[SOURCE PASSAGE]
The balance between cell proliferation, differentiation, and elongation rates emerge from regulatory gene differentiation networks coupled to various signal transduction pathways, including those of reactive oxygen species (ROS). The Arabidopsis thaliana primary root has become a useful system to unravel such networks, as well as their interaction with signals that alter organ growth. The role of transcription factors, that regulate organ development, in mediating the role of ROS in root growth is just beginning to be studied. Here, we report that the MADS-box transcription factor XAANTAL1 (XAL1) mediates hydrogen peroxide (H₂O₂) role in primary root growth and it is involved in the morphogenesis of the columella stem cell differentiation in response to H₂O₂. Interestingly, our data suggest that XAL1 is a positive regulator of H₂O₂ concentration in the root meristem via regulating transcript accumulation of several peroxidases. Moreover, we found that XAL1 is necessary for the H₂O₂-induced inhibition of primary root growth through the negative regulation activities of the peroxidases and catalases. Furthermore, XAL1 and RETINOBLASTOMA-RELATED (RBR) are also necessary to positively regulate columella stem cell differentiation that is triggered by moderate H₂O₂ treatments.

[DATA FOR REVIEW]
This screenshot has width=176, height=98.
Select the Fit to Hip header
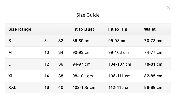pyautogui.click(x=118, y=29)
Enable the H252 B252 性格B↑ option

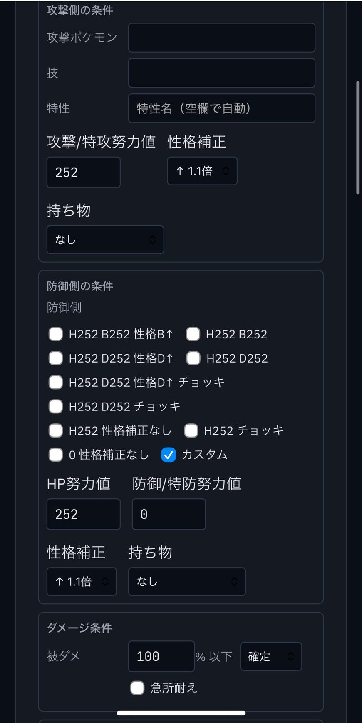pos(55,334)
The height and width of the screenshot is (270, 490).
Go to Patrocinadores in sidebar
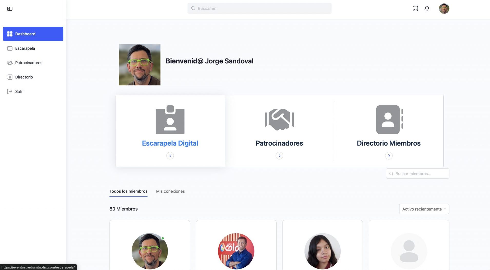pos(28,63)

[WHAT TO DO]
1. In the abstract on XAL1 and root growth, what route does XAL1 use to act as a positive regulator of H₂O₂ concentration in the root meristem? Answer in one or two sentences.
2. Resume the abstract on XAL1 and root growth after its last sentence.

[ANSWERS FOR THE TASKS]
1. XAL1 positively regulates H₂O₂ concentration in the root meristem by regulating the transcript accumulation of several peroxidases.

2.
Three biological replicates of around 60 plants each were prepared, and the total RNA of 8-days-old roots was extracted using the Quick-RNA Miniprep Plus Kit (Zymo Research, Irvine, USA) including a DNaseI treatment step to remove any contaminating DNA. The RNA’s integrity and quantity were checked using a 2100 Bioanalyzer, then it was sequenced by at the core facility of the Universidad Nacional Autónoma de México located at the Instituto de Biotecnología in Cuernavaca, Morelos, using an Illumina platform. For the differential expression analysis, raw sequencing data were trimmed with Trimmomatic version 0.39 (Bolger et al., 2014) using the parameters ILLUMINACLIP: 2:30:10 LEADING:3 TRAILING:3 SLIDINGWINDOW:4:15 MINLEN:50 HEADCROP:10. The quality of reads was evaluated with FastQC version 0.11.9 (Andrews, 2010) before and after the trimming process. Biological replicates were aligned to the Arabidopsis genome from TAIR10 (https://www.arabidopsis.org/) and the abundance of the transcripts was estimated using Subread version 2.0.1 (Liao et al., 2019). Raw count tables were used for differential expression analysis using DESeq2 (Love et al., 2014). Differentially expressed genes (DEGs) were identified with a p-adj.<0.05 and |log2FC|>1.

The software required to open the data files is Excel.